Below are the entries; give again exactly the lines from the one mentioning "Instruction: Click plus" through the one mentioning "Given: Expand the Subflows tree item", inclusive.

++++ Dataset excerpts ++++

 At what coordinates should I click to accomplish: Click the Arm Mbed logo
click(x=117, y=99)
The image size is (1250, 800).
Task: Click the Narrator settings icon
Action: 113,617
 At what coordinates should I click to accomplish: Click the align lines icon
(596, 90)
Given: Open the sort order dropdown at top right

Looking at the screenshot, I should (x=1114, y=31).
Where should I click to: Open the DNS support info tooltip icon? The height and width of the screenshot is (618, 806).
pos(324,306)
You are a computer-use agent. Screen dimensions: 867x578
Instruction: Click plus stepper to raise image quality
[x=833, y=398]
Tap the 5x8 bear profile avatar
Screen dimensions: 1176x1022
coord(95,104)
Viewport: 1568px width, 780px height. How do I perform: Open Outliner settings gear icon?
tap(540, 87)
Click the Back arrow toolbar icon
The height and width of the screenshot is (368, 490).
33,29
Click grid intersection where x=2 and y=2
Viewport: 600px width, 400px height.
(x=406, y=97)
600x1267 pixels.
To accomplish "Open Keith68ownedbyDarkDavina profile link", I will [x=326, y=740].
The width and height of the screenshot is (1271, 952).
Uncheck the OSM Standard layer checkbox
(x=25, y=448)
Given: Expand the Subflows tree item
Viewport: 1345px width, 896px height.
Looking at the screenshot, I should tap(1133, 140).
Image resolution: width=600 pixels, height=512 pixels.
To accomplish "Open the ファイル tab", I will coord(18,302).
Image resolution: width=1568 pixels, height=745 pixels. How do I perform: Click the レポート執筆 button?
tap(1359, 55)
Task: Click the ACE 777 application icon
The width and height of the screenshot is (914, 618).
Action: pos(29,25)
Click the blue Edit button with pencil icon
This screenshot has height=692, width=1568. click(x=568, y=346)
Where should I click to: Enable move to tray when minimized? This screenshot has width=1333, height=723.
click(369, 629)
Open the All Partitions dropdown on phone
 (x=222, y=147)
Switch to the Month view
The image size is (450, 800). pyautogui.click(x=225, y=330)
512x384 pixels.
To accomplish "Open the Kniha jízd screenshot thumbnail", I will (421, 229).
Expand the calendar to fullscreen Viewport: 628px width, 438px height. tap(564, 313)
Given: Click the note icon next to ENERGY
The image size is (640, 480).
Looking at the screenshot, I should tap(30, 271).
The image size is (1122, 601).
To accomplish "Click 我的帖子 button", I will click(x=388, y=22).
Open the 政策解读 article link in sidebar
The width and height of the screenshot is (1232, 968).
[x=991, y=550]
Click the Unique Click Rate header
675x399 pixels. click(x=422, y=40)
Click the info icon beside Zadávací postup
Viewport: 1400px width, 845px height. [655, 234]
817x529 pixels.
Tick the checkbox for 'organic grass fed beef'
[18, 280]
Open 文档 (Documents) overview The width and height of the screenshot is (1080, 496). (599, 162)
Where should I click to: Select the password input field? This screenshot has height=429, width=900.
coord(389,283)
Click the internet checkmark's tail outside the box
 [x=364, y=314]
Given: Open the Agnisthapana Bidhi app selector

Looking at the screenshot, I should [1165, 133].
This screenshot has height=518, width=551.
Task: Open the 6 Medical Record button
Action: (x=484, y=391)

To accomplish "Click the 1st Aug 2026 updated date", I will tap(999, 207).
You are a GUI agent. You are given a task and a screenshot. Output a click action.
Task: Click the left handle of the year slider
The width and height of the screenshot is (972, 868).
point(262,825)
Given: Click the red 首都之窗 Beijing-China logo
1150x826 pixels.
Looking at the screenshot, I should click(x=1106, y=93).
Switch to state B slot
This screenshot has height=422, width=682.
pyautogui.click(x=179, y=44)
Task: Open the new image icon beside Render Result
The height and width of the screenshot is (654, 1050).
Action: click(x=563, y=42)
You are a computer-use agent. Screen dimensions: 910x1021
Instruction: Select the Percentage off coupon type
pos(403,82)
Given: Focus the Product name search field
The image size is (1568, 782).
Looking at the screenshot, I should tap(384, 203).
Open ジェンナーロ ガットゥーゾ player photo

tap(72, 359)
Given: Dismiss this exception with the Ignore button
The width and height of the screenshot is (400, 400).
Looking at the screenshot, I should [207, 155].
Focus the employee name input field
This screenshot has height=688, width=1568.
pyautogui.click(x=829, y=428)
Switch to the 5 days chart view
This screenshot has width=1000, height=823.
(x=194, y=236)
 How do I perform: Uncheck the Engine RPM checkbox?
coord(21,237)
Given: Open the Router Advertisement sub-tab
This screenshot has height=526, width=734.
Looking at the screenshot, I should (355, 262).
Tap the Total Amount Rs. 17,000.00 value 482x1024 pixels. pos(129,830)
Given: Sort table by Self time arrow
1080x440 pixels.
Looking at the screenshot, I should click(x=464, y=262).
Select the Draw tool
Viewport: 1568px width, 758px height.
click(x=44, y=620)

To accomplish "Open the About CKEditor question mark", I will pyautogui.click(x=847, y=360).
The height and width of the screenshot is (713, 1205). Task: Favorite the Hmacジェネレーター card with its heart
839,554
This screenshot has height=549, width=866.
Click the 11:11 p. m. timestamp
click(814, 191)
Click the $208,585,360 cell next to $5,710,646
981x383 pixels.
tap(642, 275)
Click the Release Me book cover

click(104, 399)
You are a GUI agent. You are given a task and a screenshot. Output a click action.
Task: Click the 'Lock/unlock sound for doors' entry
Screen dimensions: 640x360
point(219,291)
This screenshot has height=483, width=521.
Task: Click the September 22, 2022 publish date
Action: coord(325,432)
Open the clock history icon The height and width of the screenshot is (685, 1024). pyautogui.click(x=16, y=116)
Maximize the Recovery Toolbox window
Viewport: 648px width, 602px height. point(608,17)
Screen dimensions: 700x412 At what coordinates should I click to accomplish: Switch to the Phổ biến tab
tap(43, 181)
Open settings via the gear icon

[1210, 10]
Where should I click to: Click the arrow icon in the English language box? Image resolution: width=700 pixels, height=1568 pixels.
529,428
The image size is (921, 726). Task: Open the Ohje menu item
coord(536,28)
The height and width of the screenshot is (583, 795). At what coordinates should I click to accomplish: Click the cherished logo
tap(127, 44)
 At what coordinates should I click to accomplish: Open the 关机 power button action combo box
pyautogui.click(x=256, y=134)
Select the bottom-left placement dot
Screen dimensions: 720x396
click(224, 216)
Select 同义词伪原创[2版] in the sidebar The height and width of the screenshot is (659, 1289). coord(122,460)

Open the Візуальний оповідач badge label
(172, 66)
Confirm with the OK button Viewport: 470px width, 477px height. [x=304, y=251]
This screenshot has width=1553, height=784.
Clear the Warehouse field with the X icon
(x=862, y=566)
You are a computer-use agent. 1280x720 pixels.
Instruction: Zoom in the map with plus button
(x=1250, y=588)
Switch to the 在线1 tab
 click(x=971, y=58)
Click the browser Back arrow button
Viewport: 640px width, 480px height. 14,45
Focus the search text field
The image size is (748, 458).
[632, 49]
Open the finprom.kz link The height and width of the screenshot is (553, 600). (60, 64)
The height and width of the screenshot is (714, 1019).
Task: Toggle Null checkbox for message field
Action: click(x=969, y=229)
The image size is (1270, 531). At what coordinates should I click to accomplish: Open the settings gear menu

++++

## Exercise solution
Instruction: Click plus stepper to raise image quality
[x=833, y=398]
Tap the 5x8 bear profile avatar
Screen dimensions: 1176x1022
coord(95,104)
Viewport: 1568px width, 780px height. How do I perform: Open Outliner settings gear icon?
tap(540, 87)
Click the Back arrow toolbar icon
The height and width of the screenshot is (368, 490).
33,29
Click grid intersection where x=2 and y=2
Viewport: 600px width, 400px height.
(x=406, y=97)
600x1267 pixels.
To accomplish "Open Keith68ownedbyDarkDavina profile link", I will [x=326, y=740].
The width and height of the screenshot is (1271, 952).
Uncheck the OSM Standard layer checkbox
(x=25, y=448)
Given: Expand the Subflows tree item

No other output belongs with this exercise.